Répondant à une question de la salle au sujet de la lutte à mener et de la division actuelle du mouvement indépendantiste, Andrée Ferretti affirme sans hésiter que cette lutte devra nécessairement s’ancrer dans l’unité des forces indépendantistes de toutes tendances. Elle souligne au passage qu’«au-delà de la partisanerie, les anglophones forment un bloc homogène quand vient le temps d’enrayer toute tentative du Québec de progresser. Il faut donc nous assurer nous aussi d’unir les forces indépendantistes, d’éviter la prolifération de groupuscules et de petites formations politiques qui nous divisent et nous affaiblissent politiquement. »

Afin de faciliter le dialogue et surtout identifier une tribune libre et non partisane qui permettrait à tous les indépendantistes de débattre ensemble, Andrée Ferretti propose la tenue prochaine d’États généraux des mouvements indépendantistes.

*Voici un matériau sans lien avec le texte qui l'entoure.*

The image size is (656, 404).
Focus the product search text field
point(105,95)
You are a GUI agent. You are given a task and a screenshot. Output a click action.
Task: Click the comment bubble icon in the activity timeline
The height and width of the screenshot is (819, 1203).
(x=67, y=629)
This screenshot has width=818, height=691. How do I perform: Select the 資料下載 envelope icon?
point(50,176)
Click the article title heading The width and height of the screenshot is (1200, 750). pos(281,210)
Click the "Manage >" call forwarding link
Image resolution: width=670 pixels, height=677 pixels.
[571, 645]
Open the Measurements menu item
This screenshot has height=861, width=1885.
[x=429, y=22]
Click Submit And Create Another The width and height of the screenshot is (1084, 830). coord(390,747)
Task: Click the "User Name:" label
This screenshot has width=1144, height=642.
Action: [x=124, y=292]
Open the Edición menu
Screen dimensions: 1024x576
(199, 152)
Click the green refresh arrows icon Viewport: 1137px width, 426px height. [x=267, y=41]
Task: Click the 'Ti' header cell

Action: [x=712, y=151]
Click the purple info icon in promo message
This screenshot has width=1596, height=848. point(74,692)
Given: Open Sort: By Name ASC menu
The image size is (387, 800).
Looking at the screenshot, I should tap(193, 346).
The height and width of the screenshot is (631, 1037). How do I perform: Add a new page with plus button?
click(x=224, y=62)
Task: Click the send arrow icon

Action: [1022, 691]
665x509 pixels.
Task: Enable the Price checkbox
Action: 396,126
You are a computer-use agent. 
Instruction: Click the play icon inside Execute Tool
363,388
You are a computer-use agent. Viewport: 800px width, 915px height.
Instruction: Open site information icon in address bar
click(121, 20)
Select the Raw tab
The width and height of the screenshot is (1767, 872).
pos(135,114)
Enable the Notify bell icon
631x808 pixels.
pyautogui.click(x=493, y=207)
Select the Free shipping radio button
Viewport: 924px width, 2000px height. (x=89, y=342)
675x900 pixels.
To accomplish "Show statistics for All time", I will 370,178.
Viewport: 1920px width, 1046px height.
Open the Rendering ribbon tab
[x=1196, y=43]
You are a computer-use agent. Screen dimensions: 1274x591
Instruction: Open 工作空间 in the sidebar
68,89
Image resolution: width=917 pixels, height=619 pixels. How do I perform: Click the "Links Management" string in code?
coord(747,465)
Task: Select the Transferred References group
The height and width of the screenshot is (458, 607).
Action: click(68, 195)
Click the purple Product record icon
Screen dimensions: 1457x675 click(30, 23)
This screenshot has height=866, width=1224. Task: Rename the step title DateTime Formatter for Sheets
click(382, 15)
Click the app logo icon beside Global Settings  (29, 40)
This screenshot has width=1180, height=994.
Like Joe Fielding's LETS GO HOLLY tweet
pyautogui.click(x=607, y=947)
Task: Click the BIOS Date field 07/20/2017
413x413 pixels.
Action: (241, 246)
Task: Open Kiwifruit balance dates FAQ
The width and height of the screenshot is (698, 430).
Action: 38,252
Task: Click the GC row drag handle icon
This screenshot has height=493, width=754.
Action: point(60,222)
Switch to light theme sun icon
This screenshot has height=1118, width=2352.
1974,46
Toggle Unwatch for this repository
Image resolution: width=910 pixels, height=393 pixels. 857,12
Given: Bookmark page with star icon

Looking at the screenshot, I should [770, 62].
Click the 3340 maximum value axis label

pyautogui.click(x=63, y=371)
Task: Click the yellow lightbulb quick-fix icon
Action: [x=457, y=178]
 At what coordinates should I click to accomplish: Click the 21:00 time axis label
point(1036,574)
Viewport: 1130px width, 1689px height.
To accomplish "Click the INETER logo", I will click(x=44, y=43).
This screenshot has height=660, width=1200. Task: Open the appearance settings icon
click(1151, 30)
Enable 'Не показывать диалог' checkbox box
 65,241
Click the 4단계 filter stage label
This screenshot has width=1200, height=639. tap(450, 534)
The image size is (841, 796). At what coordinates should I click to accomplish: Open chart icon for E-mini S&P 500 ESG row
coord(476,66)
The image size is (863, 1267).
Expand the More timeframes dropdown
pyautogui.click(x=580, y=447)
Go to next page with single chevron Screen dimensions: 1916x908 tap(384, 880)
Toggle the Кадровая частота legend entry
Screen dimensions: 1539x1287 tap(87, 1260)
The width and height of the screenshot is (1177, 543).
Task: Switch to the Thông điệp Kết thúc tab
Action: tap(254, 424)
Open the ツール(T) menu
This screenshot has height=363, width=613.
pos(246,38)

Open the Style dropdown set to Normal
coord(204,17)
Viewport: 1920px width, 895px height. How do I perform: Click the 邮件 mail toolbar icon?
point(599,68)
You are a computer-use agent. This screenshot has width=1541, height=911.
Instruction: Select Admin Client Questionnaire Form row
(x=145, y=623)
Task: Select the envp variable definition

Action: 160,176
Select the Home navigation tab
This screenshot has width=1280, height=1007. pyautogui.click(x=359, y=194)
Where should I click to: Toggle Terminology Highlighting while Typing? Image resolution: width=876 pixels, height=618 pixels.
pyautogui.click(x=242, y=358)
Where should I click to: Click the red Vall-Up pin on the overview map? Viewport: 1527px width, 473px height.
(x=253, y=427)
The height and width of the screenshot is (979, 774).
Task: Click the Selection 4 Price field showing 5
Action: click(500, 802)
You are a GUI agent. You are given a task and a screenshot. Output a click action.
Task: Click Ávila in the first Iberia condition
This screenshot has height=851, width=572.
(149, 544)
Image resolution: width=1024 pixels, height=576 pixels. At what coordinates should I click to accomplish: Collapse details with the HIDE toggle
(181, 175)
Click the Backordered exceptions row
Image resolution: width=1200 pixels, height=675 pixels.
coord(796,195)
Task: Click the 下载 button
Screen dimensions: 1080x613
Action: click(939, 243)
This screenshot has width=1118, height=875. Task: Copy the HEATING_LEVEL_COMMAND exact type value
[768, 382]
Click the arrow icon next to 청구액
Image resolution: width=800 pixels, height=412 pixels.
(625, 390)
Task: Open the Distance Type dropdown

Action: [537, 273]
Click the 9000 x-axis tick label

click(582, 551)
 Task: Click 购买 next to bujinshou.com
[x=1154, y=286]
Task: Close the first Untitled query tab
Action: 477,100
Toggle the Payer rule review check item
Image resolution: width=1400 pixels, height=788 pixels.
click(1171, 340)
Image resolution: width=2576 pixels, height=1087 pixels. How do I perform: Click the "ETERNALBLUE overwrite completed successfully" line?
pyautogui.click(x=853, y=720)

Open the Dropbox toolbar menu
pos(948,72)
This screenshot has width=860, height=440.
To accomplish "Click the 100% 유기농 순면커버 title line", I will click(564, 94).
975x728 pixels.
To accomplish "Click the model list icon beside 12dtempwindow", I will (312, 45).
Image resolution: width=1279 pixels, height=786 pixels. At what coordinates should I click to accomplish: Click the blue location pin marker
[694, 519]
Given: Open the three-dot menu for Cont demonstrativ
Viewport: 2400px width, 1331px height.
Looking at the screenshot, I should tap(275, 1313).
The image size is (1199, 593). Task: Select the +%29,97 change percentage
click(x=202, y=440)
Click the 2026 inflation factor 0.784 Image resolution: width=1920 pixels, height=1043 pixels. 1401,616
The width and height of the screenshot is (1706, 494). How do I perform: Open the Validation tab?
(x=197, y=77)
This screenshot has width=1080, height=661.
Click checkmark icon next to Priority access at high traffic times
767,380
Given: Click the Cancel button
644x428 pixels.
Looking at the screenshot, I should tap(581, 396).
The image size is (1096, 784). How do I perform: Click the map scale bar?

Réaliste, elle souligne l’urgence de développer une stratégie commune, même si dans une certaine mesure elle menait à moyen terme à appuyer le Parti québécois. Ainsi précise-t-elle « il ne faut pas nécessairement adhérer au Parti québécois, mais il faut créer autour du PQ un mouvement indépendantiste dynamique, qui occuperait l’espace public. Car il faut l’avouer, malheureusement peut-être, le PQ est encore notre meilleure arme. Mais il faut rapidement le redresser, car il est présentement dans une position de faiblesse politique et surtout d’impuissance idéologique.»

Insistant ensuite sur notre état de minorité non seulement au Canada et en Amérique du nord, mais à Montréal même, où les francophones ne représentent plus que la moitié de la population, Andrée Ferretti revient à la charge : «Ne perdons jamais de vue l’objectif et soulignons clairement sur toutes les tribunes le prestige de l’indépendance. Il faut parler de l’indépendance partout, tout le temps. Organiser des manifestations, des réunions, des grandes assemblées. Il n’y a pas un être humain sur la terre qui ne désire pas être libre. La servitude n’est pas un choix. Mais la démocratie exige que tout changement radical ne peut venir que dans l’adhésion consciente du peuple. Et ça, ça ne se fait pas avec des prières. Il faut donc avoir de la détermination et du courage, la même détermination et le même courage que les Patriotes de 37-38. C’est comme ça qu’on secouera le PQ et qu’on le poussera à s’appuyer sur une base militante indépendantiste résolument engagée à construire le pays. »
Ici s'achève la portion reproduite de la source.